According to the Ethereum Foundation, the agents are organized into specialized roles, including reconnaissance, hunting, gap-filling, and validation. Some search for possible attack paths, while others attempt to reproduce failures and verify whether they work against production code.

“The schema is there for a reason,” they wrote. “It forces a specific, testable claim and a clear definition of done. An agent that has to write down an observable proof can't fall back on "this looks risky."

The growing role of AI in vulnerability research was demonstrated in April, when a preview version of Anthropic’s Claude Mythos discovered 271 vulnerabilities in Mozilla’s Firefox browser.

The researchers compared AI agents to fuzzers, or tools that test software for flaws. However, unlike fuzzers, AI agents can generate vulnerability reports, assess impact, and create proof-of-concept tests.

But detailed does not always mean correct. AI-generated findings can appear convincing even when they are wrong, leaving researchers to filter out duplicates, false positives, and vulnerabilities that cannot actually be exploited.

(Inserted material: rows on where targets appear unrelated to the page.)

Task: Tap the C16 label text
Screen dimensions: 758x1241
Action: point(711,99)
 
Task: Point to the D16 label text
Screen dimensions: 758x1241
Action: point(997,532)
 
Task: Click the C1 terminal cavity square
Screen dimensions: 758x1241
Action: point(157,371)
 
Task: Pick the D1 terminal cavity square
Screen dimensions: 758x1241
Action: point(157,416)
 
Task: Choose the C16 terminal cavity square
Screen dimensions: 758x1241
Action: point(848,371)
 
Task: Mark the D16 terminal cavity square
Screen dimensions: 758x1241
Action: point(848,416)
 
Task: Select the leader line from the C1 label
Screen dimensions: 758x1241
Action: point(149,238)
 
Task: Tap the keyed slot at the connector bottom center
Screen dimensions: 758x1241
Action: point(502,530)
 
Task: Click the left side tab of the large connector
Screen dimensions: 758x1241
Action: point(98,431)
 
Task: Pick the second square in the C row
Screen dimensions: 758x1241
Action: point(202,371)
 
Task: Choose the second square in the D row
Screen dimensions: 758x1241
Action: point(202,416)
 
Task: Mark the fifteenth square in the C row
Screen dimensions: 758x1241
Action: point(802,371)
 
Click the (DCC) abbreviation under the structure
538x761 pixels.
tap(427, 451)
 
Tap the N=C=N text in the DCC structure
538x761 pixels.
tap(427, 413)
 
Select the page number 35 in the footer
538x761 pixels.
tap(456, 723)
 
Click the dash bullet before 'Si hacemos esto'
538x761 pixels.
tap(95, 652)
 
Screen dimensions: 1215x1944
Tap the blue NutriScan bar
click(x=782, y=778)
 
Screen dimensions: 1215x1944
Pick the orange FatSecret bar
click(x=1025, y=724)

"One rule matters more than any other. A candidate isn't a finding until there's a self-contained artifact that reproduces the failure against the real code, and that runs for someone who didn't write it," the researchers wrote. "The reproducer doesn't read the write-up, and it doesn't care how confident the model sounded. It either runs or it doesn't."

AI tools have already helped security researchers uncover flaws in blockchain networks.

In May, security researcher Taylor Hornby used Anthropic’s Claude Opus 4.8 during an AI-assisted audit that found a critical vulnerability in Zcash’s Orchard privacy pool. The flaw had existed for roughly four years and could have allowed an attacker to create counterfeit ZEC without an obvious on-chain trace. A network upgrade to restore confidence in Zcash’s supply is still in the works.

The Ethereum Foundation’s experiment brings the technology in-house, using AI agents to test its own code to find vulnerabilities.

“AI didn't replace the security researcher. It moved the work,” the Ethereum Foundation said. “Agents let us cover far more ground than we could by hand. In exchange, they ask for more careful judgment, across a much bigger pile of confident-sounding claims.”

“That's a trade worth making,” they added, “as long as you remember that the judgment is the real product.”